Es ist eine österreichweite Premiere: Als erstes Bundesland händigt die Steiermark die Sachleistungskarte auch an Vertriebene aus. Bereits im November des Vorjahres erhielten Asylwerber in der Grundversorgung die Bezahlkarten.
So konnten bisher 963 Menschen, die in organisierten Quartieren und privaten Unterkünften wohnen, in das System eingebunden werden. Wie die "Kleine Zeitung" berichtet, soll nun die nächste Phase des Projekts starten.
Demnach sollen nun auch 5580 Personen mit Vertriebenenstatus Sachleistungskarten erhalten. Vor allem soll dies Kriegsflüchtlinge aus der Ukraine betreffen. Laut dem Bericht sollen bereits 57 Karten an Quartiergeber ausgegeben worden sein – 600 sollen am Donnerstag folgen.
Bis Ende April sollen die Bezahlkarten dann mit Guthaben befüllt und für die Nutzung freigegeben werden. Gegenüber der "Kleinen" betonte der zuständige Soziallandesrat Hannes Amesbauer (FPÖ), dass die Steiermark als erstes Bundesland Vertriebene in das Sachleistungssystem aufnimmt.

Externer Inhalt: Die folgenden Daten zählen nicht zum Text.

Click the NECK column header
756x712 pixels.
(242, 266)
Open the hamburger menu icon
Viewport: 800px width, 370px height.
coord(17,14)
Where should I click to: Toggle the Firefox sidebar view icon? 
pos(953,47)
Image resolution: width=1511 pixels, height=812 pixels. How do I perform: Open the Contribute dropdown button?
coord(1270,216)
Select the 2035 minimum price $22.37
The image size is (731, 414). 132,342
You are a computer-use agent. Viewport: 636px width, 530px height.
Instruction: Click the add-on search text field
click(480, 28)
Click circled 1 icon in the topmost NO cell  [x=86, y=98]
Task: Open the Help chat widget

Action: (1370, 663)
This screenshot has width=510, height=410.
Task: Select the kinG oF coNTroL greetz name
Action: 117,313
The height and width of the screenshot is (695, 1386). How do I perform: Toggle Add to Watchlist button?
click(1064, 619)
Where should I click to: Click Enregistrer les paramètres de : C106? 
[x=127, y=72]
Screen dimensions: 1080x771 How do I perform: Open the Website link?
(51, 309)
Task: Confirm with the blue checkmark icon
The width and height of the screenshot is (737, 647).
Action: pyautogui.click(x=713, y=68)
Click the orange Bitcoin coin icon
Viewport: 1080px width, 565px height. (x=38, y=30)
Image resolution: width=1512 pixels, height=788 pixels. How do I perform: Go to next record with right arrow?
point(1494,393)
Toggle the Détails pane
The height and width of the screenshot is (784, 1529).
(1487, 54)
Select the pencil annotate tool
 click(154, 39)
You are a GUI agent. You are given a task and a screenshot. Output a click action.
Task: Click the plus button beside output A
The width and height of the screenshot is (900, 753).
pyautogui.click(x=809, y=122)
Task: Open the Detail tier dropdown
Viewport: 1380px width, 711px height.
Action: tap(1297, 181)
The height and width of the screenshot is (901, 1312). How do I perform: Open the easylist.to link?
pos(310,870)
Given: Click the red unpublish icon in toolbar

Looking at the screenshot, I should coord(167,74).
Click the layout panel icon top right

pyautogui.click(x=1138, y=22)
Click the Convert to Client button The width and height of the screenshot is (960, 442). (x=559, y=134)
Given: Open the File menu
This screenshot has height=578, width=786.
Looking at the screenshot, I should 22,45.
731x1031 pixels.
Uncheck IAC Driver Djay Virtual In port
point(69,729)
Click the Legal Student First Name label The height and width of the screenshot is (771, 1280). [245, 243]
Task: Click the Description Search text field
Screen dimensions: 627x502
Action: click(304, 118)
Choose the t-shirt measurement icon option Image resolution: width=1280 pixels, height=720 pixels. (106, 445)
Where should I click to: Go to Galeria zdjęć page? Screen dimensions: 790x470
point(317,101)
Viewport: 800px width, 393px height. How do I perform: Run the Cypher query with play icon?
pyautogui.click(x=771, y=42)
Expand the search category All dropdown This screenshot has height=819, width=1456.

Amesbauer sprach diesbezüglich von einem "Gebot der Fairness gegenüber den hart arbeitenden Steirern". Diese hätten das Grundversorgungssystem zuletzt mit "rund 70 bis 90 Millionen Euro im Jahr" finanzieren müssen. Bis zum Ende des dritten Quartals 2026 sollen alle Ukrainer in der Steiermark eine Sachleistungskarte erhalten haben.